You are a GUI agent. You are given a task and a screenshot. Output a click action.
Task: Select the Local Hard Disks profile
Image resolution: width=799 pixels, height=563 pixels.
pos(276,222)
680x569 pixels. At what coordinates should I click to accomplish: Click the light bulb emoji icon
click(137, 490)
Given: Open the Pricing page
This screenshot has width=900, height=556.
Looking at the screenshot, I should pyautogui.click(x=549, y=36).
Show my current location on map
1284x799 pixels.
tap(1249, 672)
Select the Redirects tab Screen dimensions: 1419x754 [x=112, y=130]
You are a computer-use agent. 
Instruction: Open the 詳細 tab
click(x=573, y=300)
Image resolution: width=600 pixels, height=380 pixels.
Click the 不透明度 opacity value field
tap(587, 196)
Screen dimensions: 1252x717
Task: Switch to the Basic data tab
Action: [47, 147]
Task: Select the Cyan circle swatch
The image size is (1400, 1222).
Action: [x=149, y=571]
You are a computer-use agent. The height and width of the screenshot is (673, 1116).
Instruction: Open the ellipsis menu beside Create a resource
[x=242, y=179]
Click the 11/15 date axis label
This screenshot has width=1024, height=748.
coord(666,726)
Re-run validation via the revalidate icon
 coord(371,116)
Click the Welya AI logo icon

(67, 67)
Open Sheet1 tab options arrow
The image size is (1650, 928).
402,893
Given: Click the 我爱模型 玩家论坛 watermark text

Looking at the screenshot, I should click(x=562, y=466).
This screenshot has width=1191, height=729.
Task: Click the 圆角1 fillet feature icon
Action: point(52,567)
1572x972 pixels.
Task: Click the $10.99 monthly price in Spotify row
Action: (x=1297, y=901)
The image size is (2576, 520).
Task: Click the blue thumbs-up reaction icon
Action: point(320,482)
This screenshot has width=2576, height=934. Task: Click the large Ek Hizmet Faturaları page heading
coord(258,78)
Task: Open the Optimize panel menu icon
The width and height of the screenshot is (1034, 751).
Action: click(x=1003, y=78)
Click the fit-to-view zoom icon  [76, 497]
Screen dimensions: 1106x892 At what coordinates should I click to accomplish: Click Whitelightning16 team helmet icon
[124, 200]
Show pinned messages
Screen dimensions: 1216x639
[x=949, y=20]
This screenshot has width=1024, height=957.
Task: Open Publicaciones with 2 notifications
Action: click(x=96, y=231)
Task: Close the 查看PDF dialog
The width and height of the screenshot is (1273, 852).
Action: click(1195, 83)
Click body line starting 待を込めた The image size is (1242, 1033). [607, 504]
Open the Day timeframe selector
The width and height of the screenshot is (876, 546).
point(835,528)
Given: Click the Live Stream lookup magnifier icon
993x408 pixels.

:::

Required work
Exactly as they stand above, retype all of the records.

Response to this exercise
You are a GUI agent. You are given a task and a screenshot. Output a click action.
Task: Select the Local Hard Disks profile
Image resolution: width=799 pixels, height=563 pixels.
pos(276,222)
680x569 pixels. At what coordinates should I click to accomplish: Click the light bulb emoji icon
click(137, 490)
Given: Open the Pricing page
This screenshot has width=900, height=556.
Looking at the screenshot, I should pyautogui.click(x=549, y=36).
Show my current location on map
1284x799 pixels.
tap(1249, 672)
Select the Redirects tab Screen dimensions: 1419x754 [x=112, y=130]
You are a computer-use agent. 
Instruction: Open the 詳細 tab
click(x=573, y=300)
Image resolution: width=600 pixels, height=380 pixels.
Click the 不透明度 opacity value field
tap(587, 196)
Screen dimensions: 1252x717
Task: Switch to the Basic data tab
Action: [47, 147]
Task: Select the Cyan circle swatch
The image size is (1400, 1222).
Action: [x=149, y=571]
You are a computer-use agent. The height and width of the screenshot is (673, 1116).
Instruction: Open the ellipsis menu beside Create a resource
[x=242, y=179]
Click the 11/15 date axis label
This screenshot has width=1024, height=748.
coord(666,726)
Re-run validation via the revalidate icon
 coord(371,116)
Click the Welya AI logo icon

(67, 67)
Open Sheet1 tab options arrow
The image size is (1650, 928).
402,893
Given: Click the 我爱模型 玩家论坛 watermark text

Looking at the screenshot, I should click(x=562, y=466).
This screenshot has width=1191, height=729.
Task: Click the 圆角1 fillet feature icon
Action: point(52,567)
1572x972 pixels.
Task: Click the $10.99 monthly price in Spotify row
Action: (x=1297, y=901)
The image size is (2576, 520).
Task: Click the blue thumbs-up reaction icon
Action: point(320,482)
This screenshot has width=2576, height=934. Task: Click the large Ek Hizmet Faturaları page heading
coord(258,78)
Task: Open the Optimize panel menu icon
The width and height of the screenshot is (1034, 751).
Action: click(x=1003, y=78)
Click the fit-to-view zoom icon  [76, 497]
Screen dimensions: 1106x892 At what coordinates should I click to accomplish: Click Whitelightning16 team helmet icon
[124, 200]
Show pinned messages
Screen dimensions: 1216x639
[x=949, y=20]
This screenshot has width=1024, height=957.
Task: Open Publicaciones with 2 notifications
Action: click(x=96, y=231)
Task: Close the 查看PDF dialog
The width and height of the screenshot is (1273, 852).
Action: click(1195, 83)
Click body line starting 待を込めた The image size is (1242, 1033). [607, 504]
Open the Day timeframe selector
The width and height of the screenshot is (876, 546).
point(835,528)
Given: Click the Live Stream lookup magnifier icon
993x408 pixels.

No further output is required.